I start by observing that John Cheever is an intelligent, original and in many respects brilliant man; that he is one of the best living short-story writers in the language; that he has a remarkably acute nose for the significantly fascinating relation or situation, and a remarkably acute ear for the thing said, as such and such a person says it. He is possessed in fact, of almost all the talents….

I find the whole [of the Wapshot books, however,] fatally flawed, and by some cause that it is not very easy at first to identify. It is, I think, that Mr. Cheever is what, if one were counsel for his defense, and trying to stretch a point as far as it would go without parting in the middle, one would describe as "too relaxed"; and what the prosecutor would term "sloppy."

There is a lack of grip, even of the will to grip, and it seems to adversely affect the Wapshot books in two main ways: it leads to unredeemable carelessnesses and loosenesses of construction—and, on the emotional or even (it may be) moral side, to bouts of arrant sentimentality….

[The] whole atmosphere is just one shade of baby-pink warmer than life. The general purpose of these books is presumably to draw a picture of a certain form of society, a certain way of life—the modus vivendi of a small and ancient Massachusetts port which is earthy, eccentric, individualistic, innocent, passionate, rich, as contrasted with the smooth, impoverished, sophisticated uniformity of the city. Fine: but the vision gets over-simple, over-stressed, over-ripe—and, finally and disastrously, self-indulgent. It sets out to be social history but, the fatal specter of the Great American Novel hovering somewhere near, becomes an anatomy not of a life as it is, or recently was, but of a dream-life as a basically conventional and sentimental literary sense would have it be….

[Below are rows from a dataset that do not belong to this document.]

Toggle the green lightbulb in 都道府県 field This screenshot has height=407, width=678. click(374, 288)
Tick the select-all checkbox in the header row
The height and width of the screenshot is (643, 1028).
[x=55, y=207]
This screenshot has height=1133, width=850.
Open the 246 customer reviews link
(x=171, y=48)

The trouble about sentimentality is that it debases the coinage. The whole tone of Mr. Cheever's mind is attractive: intelligent, sympathetic, exploring, sweet, clean. But in the end, feeling flows too readily, taps are dripping all over the place. Emotion gives way to acrobatics and the crises become unreal, unurgent, because we are so certain that all will happily be resolved in a page or two.

Hilary Corke, "The Wapshot Scandal" (originally published in The New Republic as "Sugary Days in Saint Botolphs"; copyright © by Harrison-Blaine, Inc.; reprinted by permission), in The Critic as Artist: Essays on Books 1920–1970, edited by Gilbert A. Harrison, Liveright, 1972, pp. 71-6.

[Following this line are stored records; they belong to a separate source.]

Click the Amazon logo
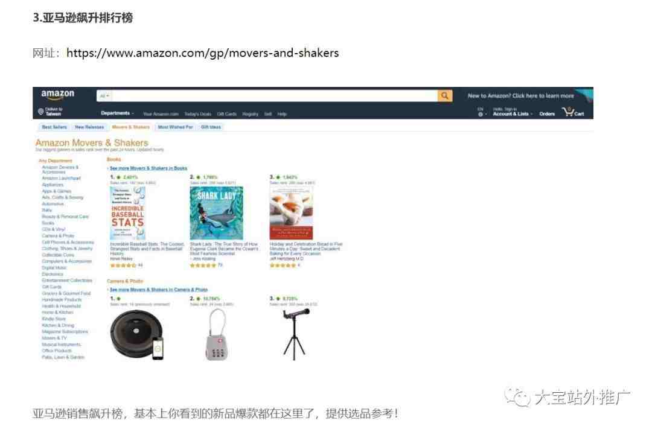652x426 pixels. (57, 94)
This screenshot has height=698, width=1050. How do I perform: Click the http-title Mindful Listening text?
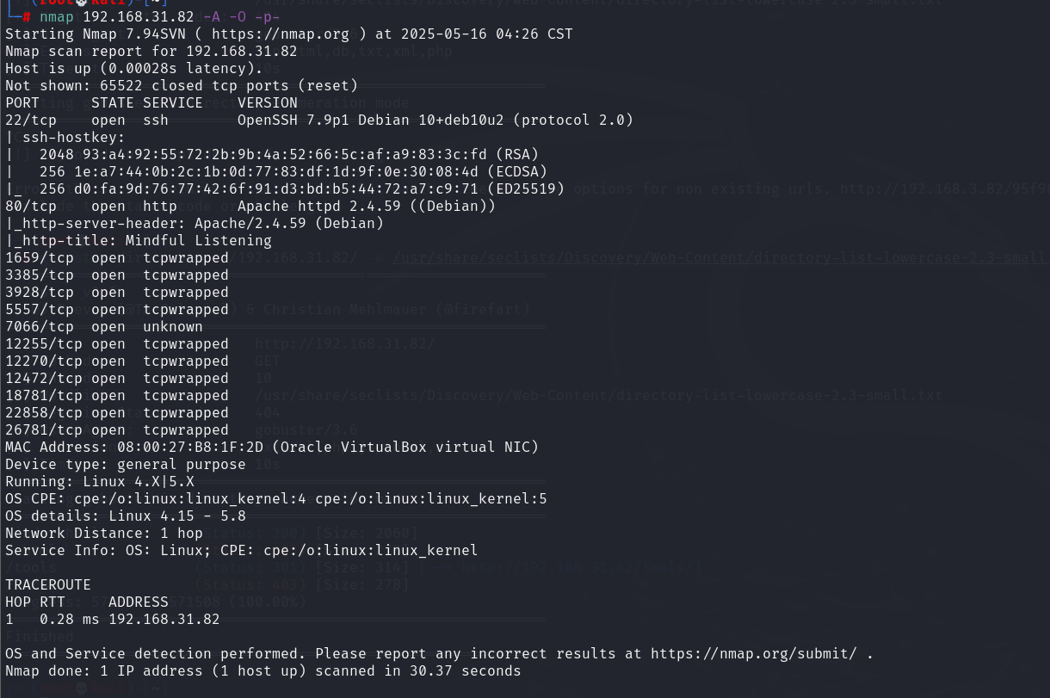coord(139,240)
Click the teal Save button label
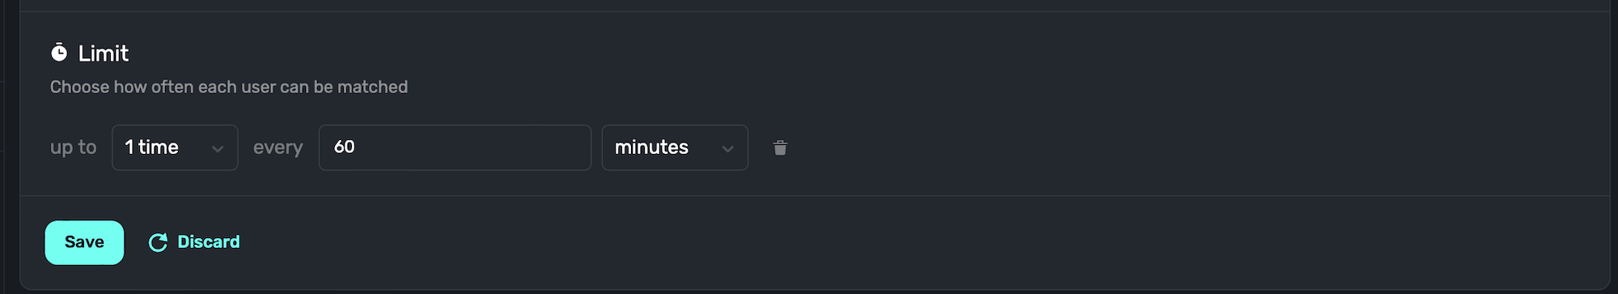1618x294 pixels. pos(84,242)
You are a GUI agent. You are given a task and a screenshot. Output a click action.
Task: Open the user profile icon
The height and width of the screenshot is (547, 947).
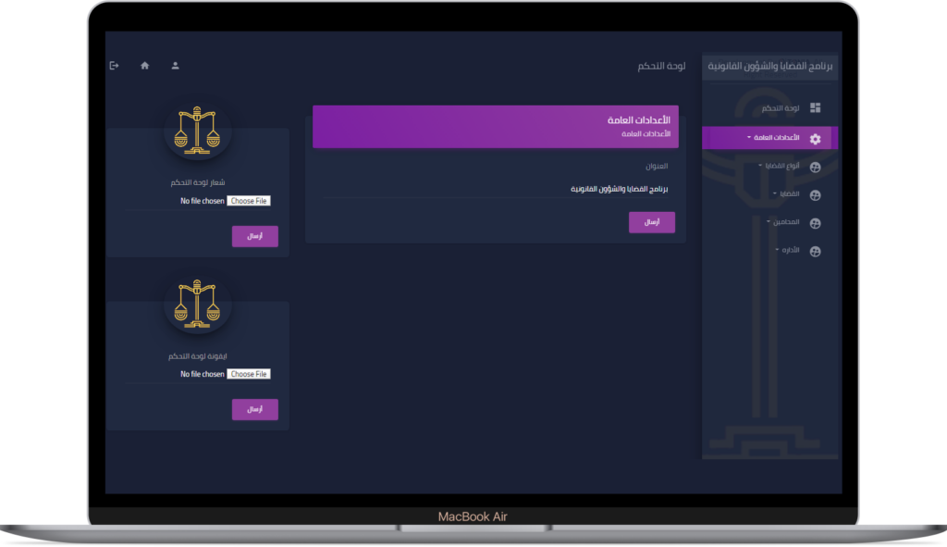pyautogui.click(x=175, y=66)
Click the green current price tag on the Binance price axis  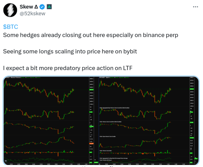click(x=91, y=90)
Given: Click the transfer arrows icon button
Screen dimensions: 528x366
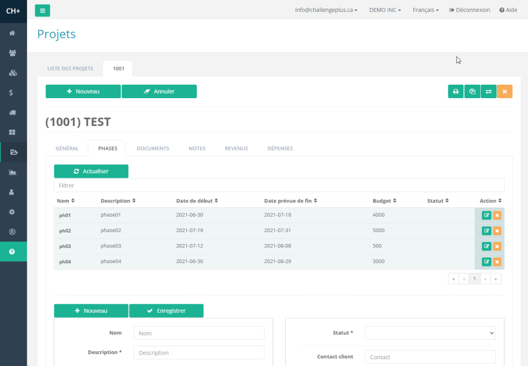Looking at the screenshot, I should (x=489, y=92).
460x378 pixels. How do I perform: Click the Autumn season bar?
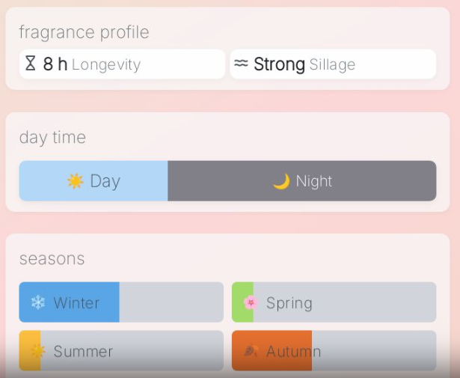click(x=334, y=351)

The sixteen stories in Brigadier, all of them previously published in The New Yorker, have a wit and charm about them, and a deceptive simplicity that at once entertains and edifies. Cheever has said that he attempts in his fiction "to celebrate a world that lies spread out around us like a bewildering and stupendous dream." What he manages to do is to capture a sense of life that is at once fabulous and real, aesthetic and stark naked….

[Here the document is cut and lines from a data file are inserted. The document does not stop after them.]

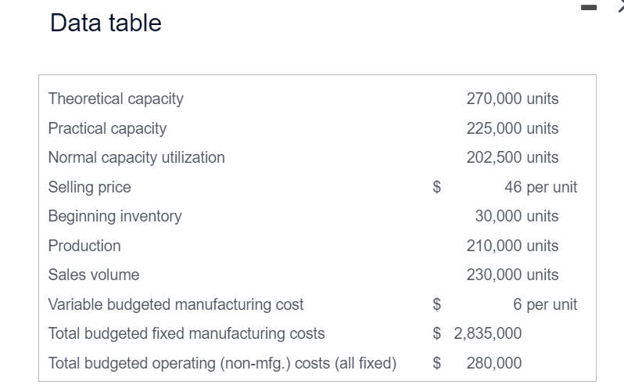Select the Practical capacity label
This screenshot has width=624, height=392.
(x=107, y=128)
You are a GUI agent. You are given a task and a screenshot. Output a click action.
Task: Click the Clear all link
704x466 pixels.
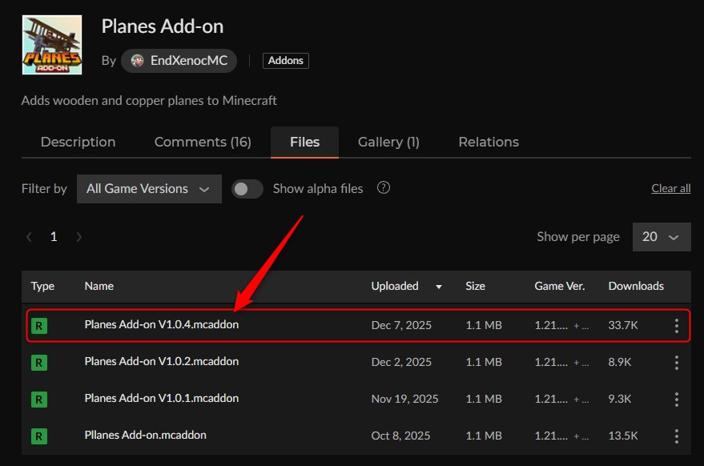(x=670, y=188)
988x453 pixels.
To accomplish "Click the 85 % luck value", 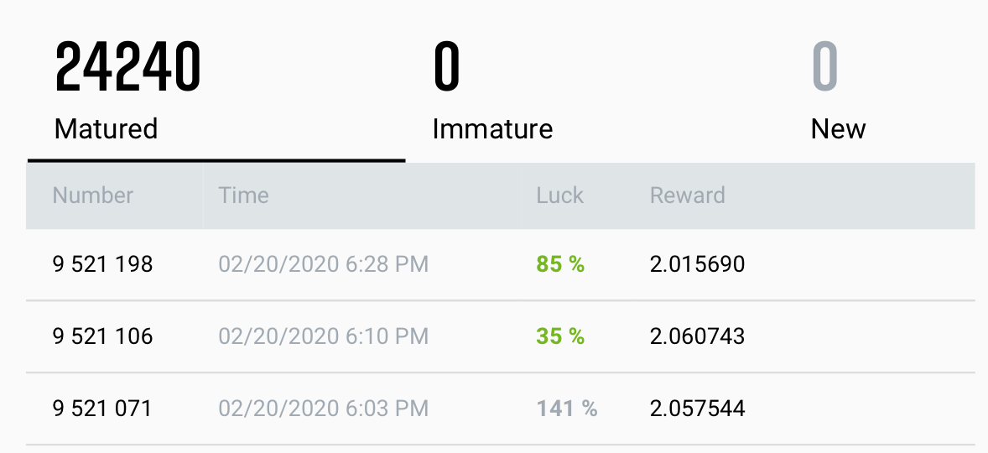I will 560,265.
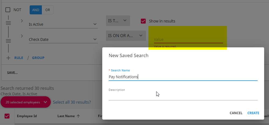Click the Select all 30 results link
This screenshot has width=269, height=125.
[x=72, y=102]
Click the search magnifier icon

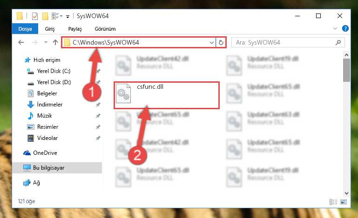[x=338, y=42]
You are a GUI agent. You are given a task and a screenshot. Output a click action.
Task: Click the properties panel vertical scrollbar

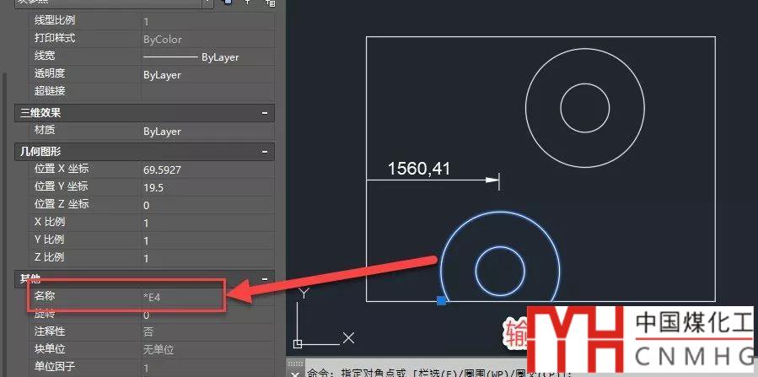3,169
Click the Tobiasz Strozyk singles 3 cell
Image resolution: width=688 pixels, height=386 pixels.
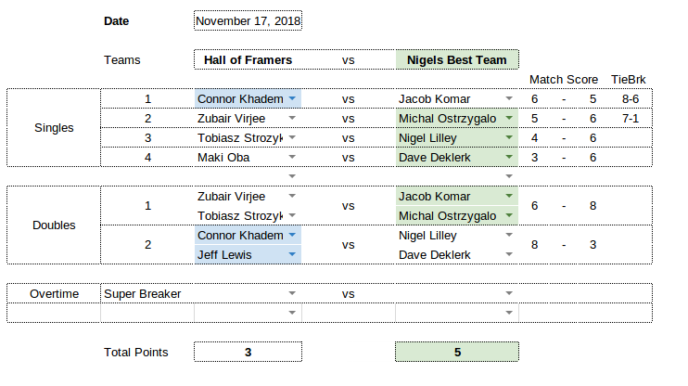pos(248,137)
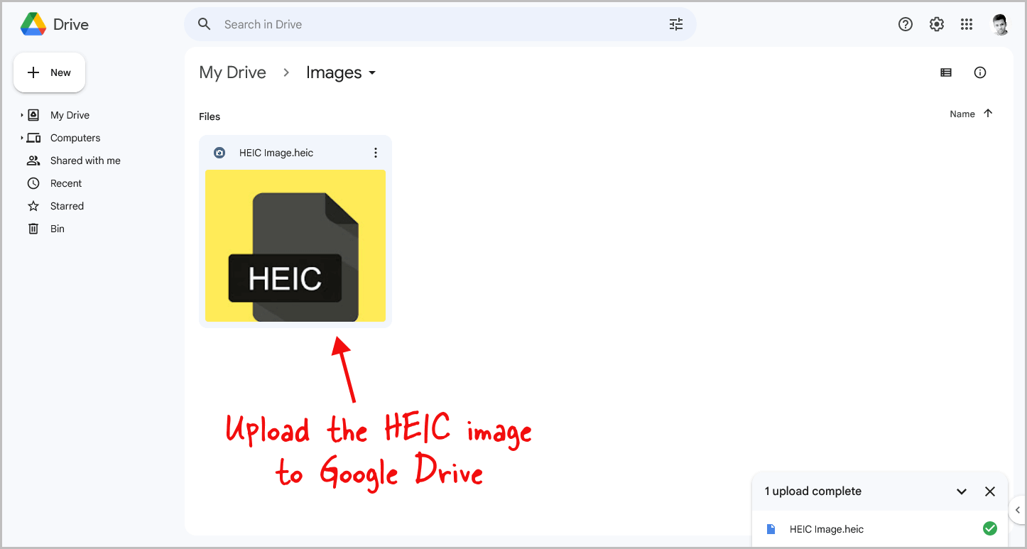Open Shared with me section

86,160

Cheever makes his reader feel the essential ambiguity of human experience. In "Reunion," a very brief, tragic-comic sketch, a son learns that his father is boorish. There is something very sad about his discovery, and something very laughable. In other stories expatriates yearn for old lands while feeling the comforts of the new, or adulterers feel proud and lost during an affair, or a man worth $900,000 is a failure. Nostalgia, so much a part of American fiction, is at once embraced and rejected by Cheever's characters. In the flash of an image (a set of books, autumn leaves, the Bishop of Pittsburgh in an inner tube, a note buried in a shoe polish can) Cheever's characters, "feeling sad, heavyhearted, important," are "caught up on those streams of feeling that never surface."…

Cheever's language is dazzling, his imagination vivid, his stories the proof that a creative temperament can make sense out of the diverse elements of which life is made.

William Heyen in, Studies in Short Fiction, Fall, 1965, pp. 79-80.

The stories of The Brigadier and the Golf Widow delighted and surprised me, even as in sum they seemed to give the lie to my particular reservations about the limitations of The Wapshot Scandal. Here, together with a deepening and broadening of Cheever's well-known means, was a new sense of technical innovation, an ease and playfulness which seemed sponsored by joy, more compassion for character and in, with, and among the human beings in these stories. As in no previous work—except perhaps in the historical recollections, the remembered myths of The Wapshot Chronicle—there was a sense of charity, the love without which all the natural creation—blue skies, bright flowers, clear streams, visible stars—which Cheever so passionately celebrates, would be as unnamed and incomplete as the Creation before the breath of God made Adam out of dust….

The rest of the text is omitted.